At UNC Charlotte this is not an agenda that is possible if it only emerges from one location. This is a cross-university partnership among our CTL, Classroom Support, the Library, Academic Affairs, and key champions in each of our Colleges.

This cannot happen on an institutional basis by practitioners engaging in isolation from each other.  We are banding together with like-minded faculty but then also finding ways to disseminate these practices.  I find it frustrating (I am not the only one) that we’ve got 25 years of research backing up these techniques as more effective on nearly every measure than traditional lecture, but there is still push-back and demands for proof before space is allowed.  Who is interrogating the efficacy of lecture-based classes?   Too often the familiar and the tidy (and the numerically significant–“butts in seats”) win out over the messy and the unfamiliar (but, more effective!)  We are still coming from a defensive position, and current political climate that is fundamentally suspicious of the expertise of educators is not helping.

The UNC Charlotte Active Learning model is trying to approach the sweet spot of harnessing grass roots practices and having administration on-board with the overarching agenda.  Space was created for us by high-level policy decisions, the practices existed on our campus, and we need to do the (occasionally boring) work of putting in place procedures so that this agenda can spread and thrive in a sustained way.

So I end, as I usually do, with questions rather than conclusions.

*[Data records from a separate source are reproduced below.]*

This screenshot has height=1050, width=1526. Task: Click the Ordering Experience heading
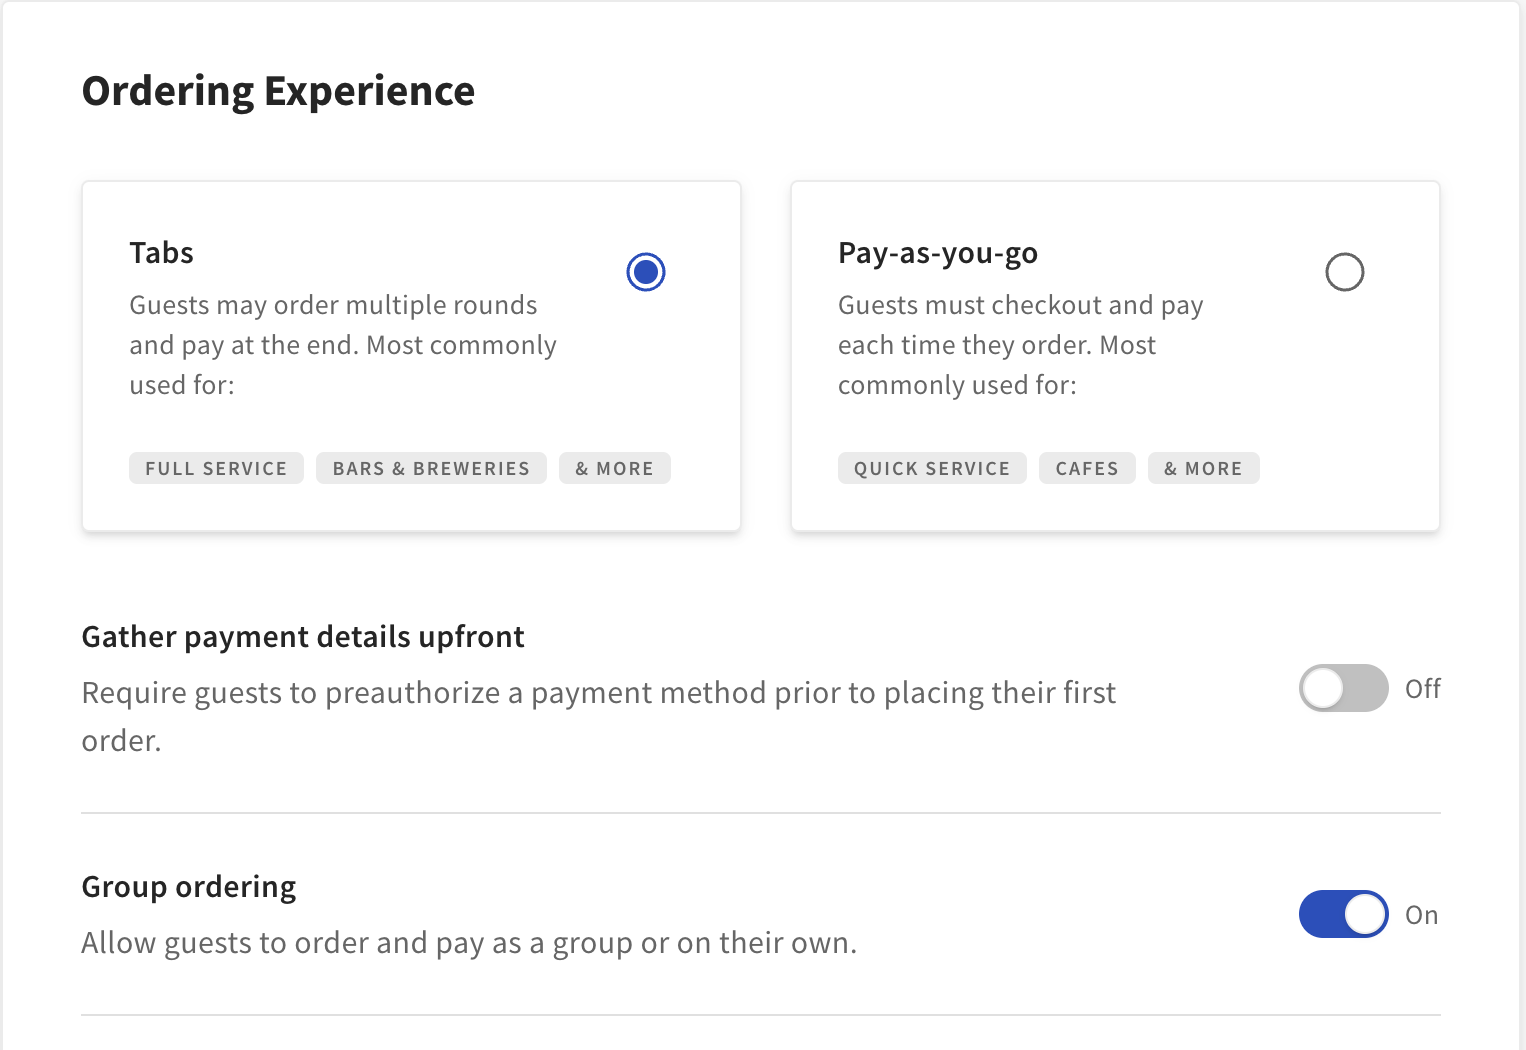(x=278, y=90)
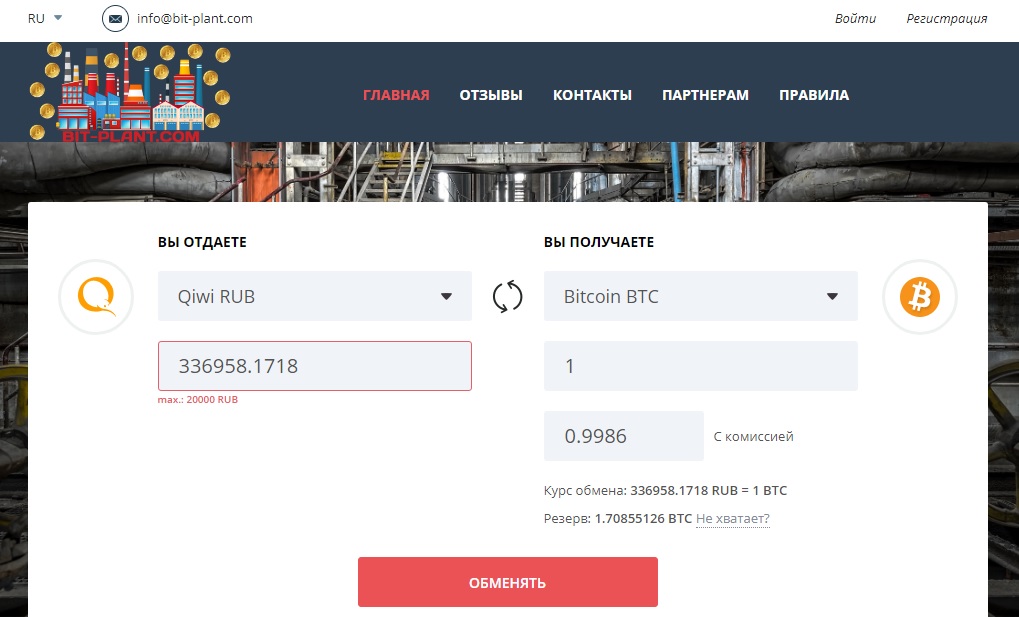Focus the give amount field 336958.1718
This screenshot has width=1019, height=617.
point(314,366)
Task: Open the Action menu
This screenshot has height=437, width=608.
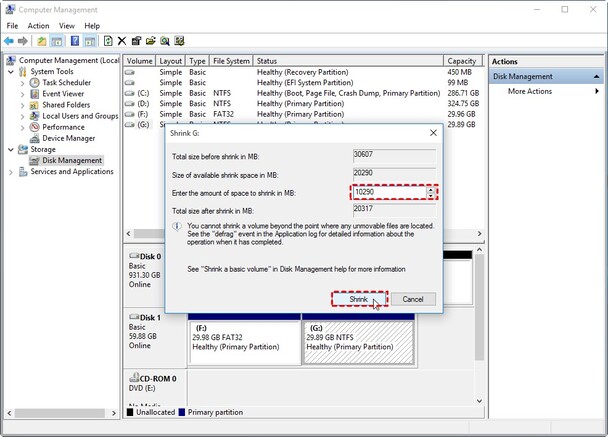Action: 38,25
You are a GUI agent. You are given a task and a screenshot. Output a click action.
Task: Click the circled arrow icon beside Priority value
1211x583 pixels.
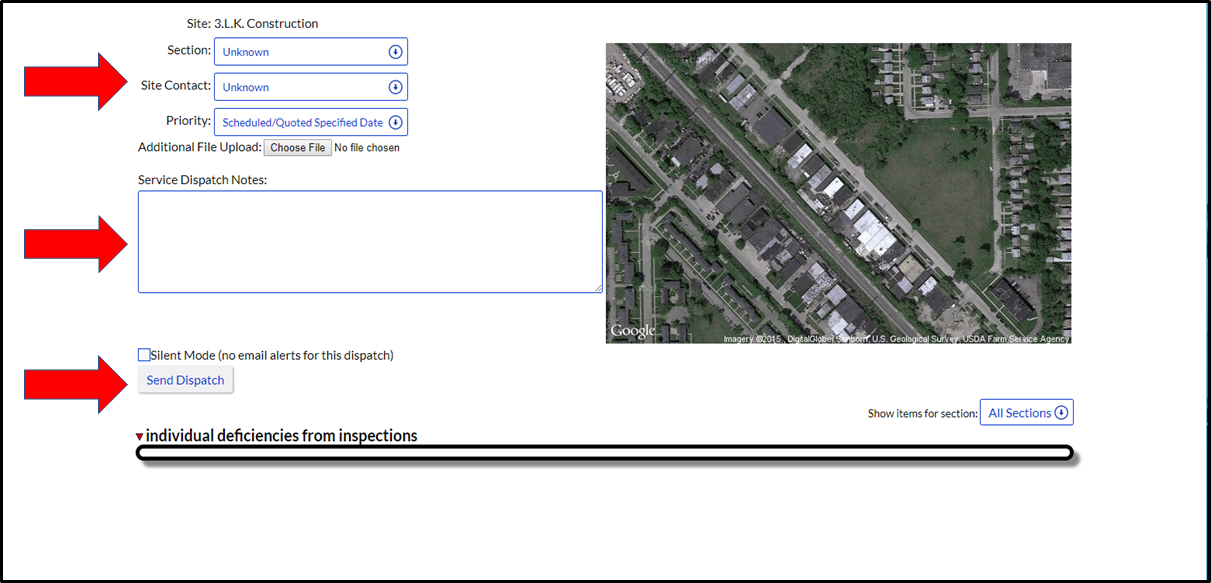click(395, 122)
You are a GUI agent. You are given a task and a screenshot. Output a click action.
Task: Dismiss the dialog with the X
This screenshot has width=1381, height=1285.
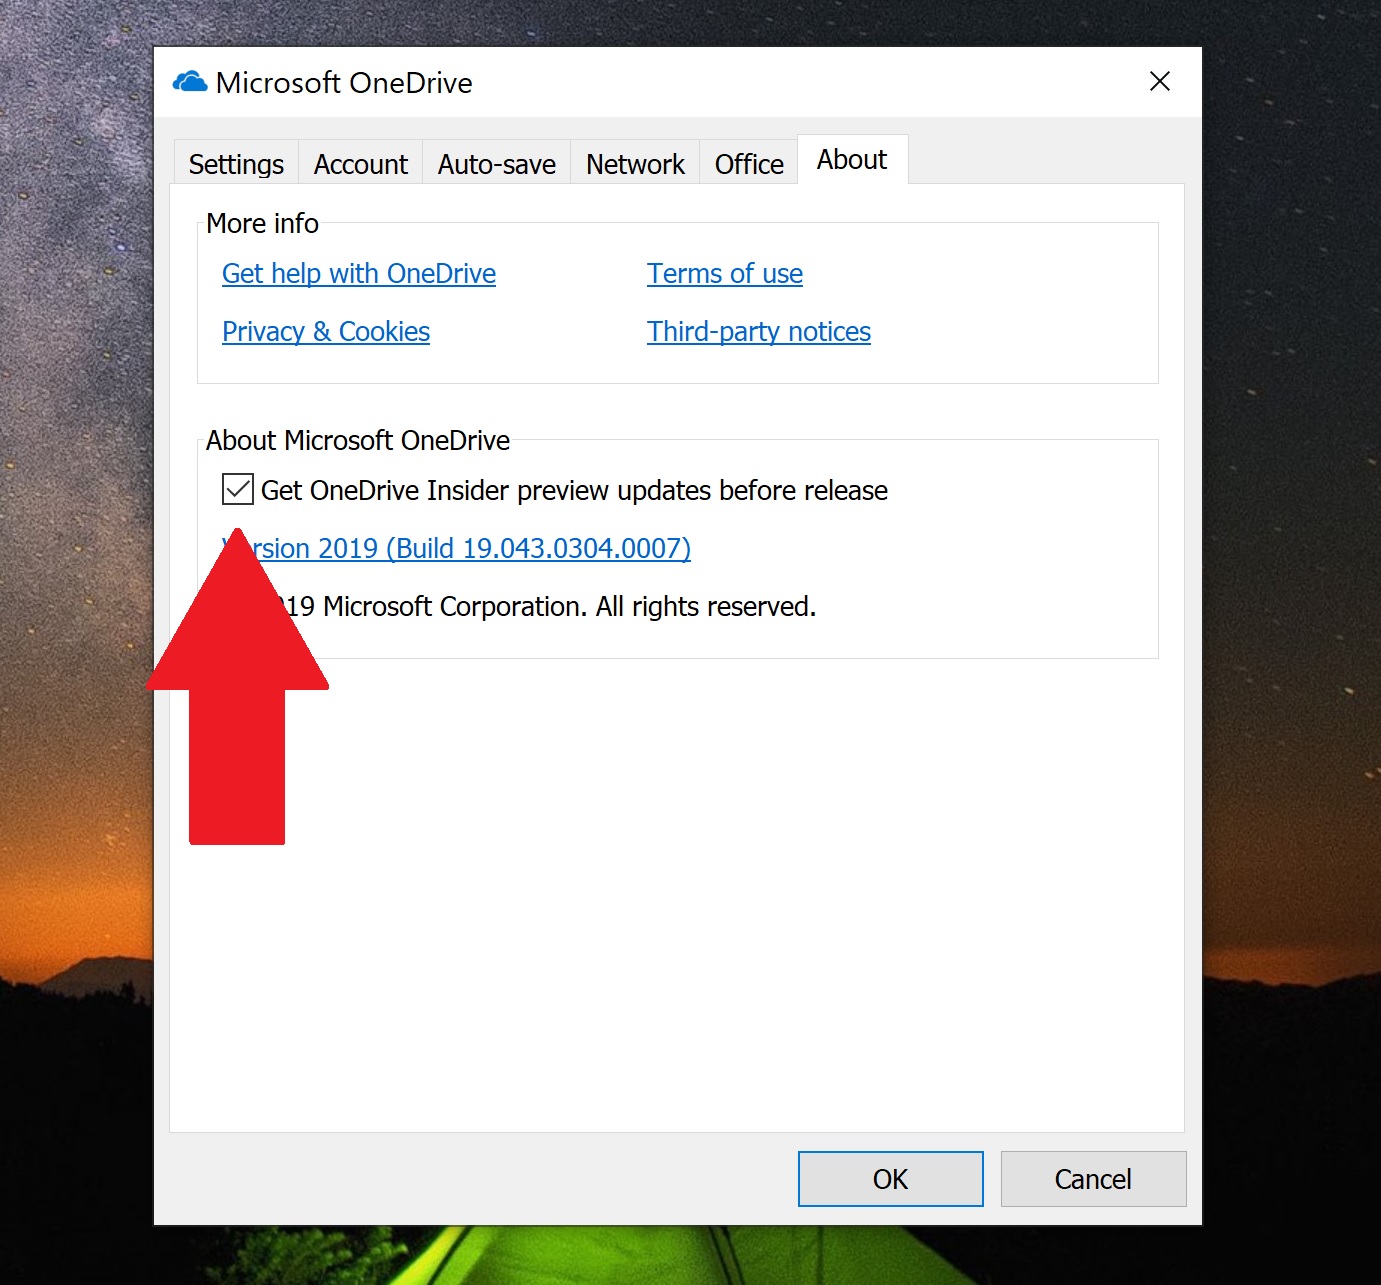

What is the role of the library?  What is your position in your university now?  How does that status reflect what voice is possible?

What does your agenda look like?  

What are the implications?  What is at stake?

One of our faculty members said to me in an interview:  “now that we know how much more effective teaching and learning are in these active environments, it’s a social justice issue that we continue to do so.”

Who do you talk to?  Who do you influence?  How do you find the rooms where practice can start to be moved?

What are the leadership contexts in which a tolerance for risk and mess can be created and maintained?

The Active Learning Agenda can provide a space for the library to become a place that facilitates access, not just to information (never just to information), but to possibility.

How can the library, and those of us who work from within the library, be part of the team removing the obstacles to active learning?    Can we curate a path to change?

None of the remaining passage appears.